▶ **TASK DATA**:
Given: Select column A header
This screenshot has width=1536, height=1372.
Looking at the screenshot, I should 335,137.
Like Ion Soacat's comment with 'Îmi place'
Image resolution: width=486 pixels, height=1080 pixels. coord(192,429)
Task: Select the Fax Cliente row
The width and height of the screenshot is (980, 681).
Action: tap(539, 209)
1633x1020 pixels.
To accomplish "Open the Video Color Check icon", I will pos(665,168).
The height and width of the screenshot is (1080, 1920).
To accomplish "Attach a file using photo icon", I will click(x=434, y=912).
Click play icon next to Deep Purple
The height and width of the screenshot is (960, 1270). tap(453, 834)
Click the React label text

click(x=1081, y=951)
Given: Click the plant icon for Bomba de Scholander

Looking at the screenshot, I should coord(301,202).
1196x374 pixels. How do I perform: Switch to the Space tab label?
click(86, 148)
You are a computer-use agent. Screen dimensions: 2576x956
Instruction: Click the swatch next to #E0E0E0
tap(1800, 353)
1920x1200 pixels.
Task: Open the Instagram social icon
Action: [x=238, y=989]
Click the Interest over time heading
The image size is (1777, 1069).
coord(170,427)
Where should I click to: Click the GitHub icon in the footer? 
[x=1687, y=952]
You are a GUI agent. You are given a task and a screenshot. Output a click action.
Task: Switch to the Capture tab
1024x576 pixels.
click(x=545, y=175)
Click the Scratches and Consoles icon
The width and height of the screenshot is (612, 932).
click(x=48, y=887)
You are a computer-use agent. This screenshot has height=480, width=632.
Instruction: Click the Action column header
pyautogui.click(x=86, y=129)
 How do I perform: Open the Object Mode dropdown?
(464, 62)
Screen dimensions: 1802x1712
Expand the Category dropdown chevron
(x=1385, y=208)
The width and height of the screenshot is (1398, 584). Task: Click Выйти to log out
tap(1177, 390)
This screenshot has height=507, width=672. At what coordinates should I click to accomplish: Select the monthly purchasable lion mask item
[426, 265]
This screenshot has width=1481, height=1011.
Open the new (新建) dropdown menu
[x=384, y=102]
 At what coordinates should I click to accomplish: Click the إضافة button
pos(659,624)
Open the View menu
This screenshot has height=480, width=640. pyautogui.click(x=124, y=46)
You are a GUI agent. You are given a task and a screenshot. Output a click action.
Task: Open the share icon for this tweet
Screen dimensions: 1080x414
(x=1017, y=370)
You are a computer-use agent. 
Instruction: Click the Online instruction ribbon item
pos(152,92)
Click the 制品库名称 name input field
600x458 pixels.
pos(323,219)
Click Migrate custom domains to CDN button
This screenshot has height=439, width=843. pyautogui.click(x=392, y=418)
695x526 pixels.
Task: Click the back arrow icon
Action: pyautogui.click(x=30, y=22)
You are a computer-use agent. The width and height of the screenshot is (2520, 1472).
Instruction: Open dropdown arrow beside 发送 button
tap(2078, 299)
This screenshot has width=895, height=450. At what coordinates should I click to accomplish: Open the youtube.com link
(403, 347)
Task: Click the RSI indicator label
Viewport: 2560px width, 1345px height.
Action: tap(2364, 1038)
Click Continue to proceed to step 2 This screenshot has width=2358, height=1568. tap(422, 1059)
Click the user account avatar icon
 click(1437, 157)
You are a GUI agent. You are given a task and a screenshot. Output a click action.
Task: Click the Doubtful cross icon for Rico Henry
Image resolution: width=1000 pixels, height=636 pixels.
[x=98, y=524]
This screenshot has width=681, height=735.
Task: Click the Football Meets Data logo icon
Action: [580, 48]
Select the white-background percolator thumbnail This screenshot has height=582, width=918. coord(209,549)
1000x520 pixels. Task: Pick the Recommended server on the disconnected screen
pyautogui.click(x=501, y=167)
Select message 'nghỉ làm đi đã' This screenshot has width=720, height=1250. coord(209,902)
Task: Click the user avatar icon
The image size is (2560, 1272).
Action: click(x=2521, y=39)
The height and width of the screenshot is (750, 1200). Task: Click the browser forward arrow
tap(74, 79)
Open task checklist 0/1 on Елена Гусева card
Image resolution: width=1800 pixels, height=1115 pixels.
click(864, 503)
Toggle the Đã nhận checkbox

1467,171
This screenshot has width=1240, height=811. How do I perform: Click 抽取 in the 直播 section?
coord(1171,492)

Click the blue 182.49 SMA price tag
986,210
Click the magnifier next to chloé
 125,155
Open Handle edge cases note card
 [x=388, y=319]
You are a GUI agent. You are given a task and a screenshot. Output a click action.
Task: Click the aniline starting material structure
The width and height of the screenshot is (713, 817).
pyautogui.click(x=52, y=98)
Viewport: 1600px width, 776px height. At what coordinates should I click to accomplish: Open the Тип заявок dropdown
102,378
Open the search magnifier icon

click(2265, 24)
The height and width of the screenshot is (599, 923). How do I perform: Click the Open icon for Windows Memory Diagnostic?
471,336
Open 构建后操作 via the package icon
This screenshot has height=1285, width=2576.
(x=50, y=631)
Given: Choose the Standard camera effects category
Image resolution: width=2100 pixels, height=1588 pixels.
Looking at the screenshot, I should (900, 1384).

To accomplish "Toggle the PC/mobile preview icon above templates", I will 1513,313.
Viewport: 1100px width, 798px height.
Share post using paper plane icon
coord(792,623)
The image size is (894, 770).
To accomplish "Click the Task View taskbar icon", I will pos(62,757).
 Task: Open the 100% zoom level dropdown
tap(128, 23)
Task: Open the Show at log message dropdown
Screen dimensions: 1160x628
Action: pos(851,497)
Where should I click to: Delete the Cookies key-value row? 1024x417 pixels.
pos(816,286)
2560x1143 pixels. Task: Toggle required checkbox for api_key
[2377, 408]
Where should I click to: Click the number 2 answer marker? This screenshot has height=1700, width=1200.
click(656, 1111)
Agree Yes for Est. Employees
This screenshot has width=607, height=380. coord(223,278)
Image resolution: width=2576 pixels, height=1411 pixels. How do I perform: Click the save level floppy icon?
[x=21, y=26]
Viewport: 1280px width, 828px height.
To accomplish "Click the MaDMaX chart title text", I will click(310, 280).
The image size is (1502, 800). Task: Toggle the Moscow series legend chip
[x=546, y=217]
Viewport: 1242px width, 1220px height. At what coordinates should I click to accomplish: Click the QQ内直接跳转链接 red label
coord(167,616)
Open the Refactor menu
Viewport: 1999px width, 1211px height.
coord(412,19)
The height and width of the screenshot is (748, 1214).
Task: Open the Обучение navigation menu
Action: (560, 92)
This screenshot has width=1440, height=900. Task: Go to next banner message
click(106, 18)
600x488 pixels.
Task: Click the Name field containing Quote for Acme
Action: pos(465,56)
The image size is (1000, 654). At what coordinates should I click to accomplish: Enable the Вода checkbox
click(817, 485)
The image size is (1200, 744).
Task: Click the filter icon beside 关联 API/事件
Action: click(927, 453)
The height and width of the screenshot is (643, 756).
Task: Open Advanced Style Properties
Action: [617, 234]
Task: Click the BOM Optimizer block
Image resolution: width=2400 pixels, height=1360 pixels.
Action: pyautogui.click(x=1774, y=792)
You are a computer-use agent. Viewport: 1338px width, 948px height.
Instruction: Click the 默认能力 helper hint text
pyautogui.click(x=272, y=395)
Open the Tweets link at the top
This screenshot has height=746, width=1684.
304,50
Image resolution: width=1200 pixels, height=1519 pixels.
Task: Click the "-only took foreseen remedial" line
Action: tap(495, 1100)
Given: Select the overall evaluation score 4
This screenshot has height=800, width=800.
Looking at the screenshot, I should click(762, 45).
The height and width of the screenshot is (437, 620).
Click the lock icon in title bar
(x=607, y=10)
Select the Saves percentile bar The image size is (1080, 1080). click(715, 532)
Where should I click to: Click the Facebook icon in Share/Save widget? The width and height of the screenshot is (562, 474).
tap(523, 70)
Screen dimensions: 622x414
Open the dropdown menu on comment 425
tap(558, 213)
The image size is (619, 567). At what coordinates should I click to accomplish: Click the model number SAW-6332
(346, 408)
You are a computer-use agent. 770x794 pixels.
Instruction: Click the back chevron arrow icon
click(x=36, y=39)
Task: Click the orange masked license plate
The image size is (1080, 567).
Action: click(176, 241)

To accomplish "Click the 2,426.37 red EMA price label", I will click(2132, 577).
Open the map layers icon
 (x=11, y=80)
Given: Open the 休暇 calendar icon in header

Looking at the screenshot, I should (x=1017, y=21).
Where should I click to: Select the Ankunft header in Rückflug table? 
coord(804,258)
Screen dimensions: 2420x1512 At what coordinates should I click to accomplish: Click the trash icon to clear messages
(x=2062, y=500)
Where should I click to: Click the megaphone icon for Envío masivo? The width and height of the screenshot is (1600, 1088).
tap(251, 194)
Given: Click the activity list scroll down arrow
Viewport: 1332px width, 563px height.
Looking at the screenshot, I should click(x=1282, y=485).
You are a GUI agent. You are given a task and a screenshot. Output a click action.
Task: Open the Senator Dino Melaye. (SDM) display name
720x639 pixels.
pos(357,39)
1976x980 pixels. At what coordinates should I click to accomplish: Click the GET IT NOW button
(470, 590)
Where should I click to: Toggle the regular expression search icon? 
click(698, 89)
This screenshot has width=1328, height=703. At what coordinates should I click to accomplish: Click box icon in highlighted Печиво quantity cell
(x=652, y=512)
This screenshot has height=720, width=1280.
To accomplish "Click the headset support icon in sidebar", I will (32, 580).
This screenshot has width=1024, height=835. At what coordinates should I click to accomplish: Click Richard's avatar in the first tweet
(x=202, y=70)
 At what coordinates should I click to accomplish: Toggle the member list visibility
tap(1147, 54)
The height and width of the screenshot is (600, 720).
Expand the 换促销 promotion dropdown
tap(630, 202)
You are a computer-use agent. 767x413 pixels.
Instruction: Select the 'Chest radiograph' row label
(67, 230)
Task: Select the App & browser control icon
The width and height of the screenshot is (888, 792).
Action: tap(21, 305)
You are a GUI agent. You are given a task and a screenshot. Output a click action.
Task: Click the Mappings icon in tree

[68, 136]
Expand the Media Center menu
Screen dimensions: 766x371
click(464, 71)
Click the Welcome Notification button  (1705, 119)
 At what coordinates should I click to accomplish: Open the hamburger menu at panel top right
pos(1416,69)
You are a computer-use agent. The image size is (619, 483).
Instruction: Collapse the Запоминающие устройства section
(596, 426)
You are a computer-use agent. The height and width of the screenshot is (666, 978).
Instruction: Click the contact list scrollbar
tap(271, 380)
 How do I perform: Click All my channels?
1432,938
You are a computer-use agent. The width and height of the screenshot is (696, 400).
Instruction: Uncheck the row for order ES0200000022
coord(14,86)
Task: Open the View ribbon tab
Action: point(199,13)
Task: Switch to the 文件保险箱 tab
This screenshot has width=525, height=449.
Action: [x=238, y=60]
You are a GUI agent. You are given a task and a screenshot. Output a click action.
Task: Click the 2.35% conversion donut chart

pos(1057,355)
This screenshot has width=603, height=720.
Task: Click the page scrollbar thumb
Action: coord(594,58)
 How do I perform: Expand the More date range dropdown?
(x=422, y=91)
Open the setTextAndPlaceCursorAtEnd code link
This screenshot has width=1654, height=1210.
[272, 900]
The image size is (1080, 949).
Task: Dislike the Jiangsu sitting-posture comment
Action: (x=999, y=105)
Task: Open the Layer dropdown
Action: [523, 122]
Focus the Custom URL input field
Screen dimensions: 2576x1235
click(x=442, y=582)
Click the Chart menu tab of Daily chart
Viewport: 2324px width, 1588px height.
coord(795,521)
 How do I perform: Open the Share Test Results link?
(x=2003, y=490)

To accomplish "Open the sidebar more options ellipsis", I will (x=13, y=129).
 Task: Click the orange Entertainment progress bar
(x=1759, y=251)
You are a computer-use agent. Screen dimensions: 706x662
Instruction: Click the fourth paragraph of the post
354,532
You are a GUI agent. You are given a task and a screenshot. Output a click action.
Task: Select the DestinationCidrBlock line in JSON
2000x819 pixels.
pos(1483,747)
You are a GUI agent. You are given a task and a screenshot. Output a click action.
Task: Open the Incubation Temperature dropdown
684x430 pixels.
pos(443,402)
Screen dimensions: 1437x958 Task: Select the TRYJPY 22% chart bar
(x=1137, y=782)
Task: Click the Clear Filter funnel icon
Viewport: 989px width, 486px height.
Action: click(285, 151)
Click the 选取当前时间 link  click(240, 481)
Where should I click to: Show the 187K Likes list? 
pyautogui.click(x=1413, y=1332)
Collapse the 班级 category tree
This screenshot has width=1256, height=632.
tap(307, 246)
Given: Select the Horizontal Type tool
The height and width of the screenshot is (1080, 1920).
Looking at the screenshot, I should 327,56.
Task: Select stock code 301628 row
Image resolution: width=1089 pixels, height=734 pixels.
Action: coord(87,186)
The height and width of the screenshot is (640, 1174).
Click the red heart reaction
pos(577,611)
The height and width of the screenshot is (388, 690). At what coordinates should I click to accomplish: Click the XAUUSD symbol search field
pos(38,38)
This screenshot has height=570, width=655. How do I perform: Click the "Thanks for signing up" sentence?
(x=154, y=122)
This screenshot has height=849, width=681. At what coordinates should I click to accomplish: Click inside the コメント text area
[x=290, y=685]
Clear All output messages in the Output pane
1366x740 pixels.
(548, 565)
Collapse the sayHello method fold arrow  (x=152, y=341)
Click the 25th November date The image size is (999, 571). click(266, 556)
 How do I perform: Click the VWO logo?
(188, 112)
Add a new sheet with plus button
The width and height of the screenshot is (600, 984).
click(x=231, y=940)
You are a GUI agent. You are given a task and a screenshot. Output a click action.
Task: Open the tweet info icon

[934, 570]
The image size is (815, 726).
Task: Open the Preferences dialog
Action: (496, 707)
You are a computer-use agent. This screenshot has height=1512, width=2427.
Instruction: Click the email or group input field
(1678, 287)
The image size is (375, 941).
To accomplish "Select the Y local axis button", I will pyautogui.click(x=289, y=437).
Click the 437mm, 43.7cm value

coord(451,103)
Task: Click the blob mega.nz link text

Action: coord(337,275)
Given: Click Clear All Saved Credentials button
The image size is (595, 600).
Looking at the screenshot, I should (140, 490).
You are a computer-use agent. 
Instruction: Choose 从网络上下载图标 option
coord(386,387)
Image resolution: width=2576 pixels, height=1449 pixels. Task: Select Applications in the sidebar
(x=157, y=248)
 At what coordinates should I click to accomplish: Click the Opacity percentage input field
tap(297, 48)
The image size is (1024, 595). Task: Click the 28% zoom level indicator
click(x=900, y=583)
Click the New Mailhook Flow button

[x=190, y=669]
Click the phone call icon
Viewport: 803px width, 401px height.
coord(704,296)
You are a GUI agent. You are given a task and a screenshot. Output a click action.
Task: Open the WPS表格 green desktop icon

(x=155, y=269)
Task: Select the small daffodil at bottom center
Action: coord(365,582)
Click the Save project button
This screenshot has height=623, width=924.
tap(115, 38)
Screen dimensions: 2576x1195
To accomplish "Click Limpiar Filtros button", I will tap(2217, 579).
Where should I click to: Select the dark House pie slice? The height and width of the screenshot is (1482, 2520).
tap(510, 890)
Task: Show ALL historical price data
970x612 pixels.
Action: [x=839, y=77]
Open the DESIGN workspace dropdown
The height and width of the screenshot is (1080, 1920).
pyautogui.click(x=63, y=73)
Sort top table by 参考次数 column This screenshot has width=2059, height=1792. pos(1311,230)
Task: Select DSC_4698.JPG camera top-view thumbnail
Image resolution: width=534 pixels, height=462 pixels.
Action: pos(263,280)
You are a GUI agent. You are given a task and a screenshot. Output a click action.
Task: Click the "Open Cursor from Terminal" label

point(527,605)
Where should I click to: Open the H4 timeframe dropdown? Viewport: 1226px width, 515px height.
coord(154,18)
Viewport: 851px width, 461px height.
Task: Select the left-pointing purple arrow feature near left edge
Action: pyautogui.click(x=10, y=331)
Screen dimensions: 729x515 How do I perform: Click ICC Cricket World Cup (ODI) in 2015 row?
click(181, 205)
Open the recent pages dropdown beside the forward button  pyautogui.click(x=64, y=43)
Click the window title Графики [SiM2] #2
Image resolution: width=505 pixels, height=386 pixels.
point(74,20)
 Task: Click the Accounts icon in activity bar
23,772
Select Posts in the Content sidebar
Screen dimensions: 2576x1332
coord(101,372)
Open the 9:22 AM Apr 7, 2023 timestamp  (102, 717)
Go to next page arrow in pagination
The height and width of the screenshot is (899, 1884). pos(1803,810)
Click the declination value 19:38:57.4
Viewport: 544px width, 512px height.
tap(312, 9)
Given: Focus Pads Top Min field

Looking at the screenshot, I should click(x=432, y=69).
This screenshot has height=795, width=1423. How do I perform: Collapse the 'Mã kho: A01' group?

▶ **WORK TO DO**: Put the listing starting at the line containing "Open the DESIGN workspace dropdown" and ending at the line containing "point(527,605)" into a two-column CSV with the columns instruction and coordinates, one row per entry. Wrap each field in quotes and replace any line breaks inside a field with spaces.

▶ **TASK SOLUTION**:
instruction,coordinates
"Open the DESIGN workspace dropdown The height and width of the screenshot is (1080, 1920).","pyautogui.click(x=63, y=73)"
"Sort top table by 参考次数 column This screenshot has width=2059, height=1792.","pos(1311,230)"
"Task: Select DSC_4698.JPG camera top-view thumbnail Image resolution: width=534 pixels, height=462 pixels.","Action: pos(263,280)"
"You are a GUI agent. You are given a task and a screenshot. Output a click action. Task: Click the ""Open Cursor from Terminal"" label","point(527,605)"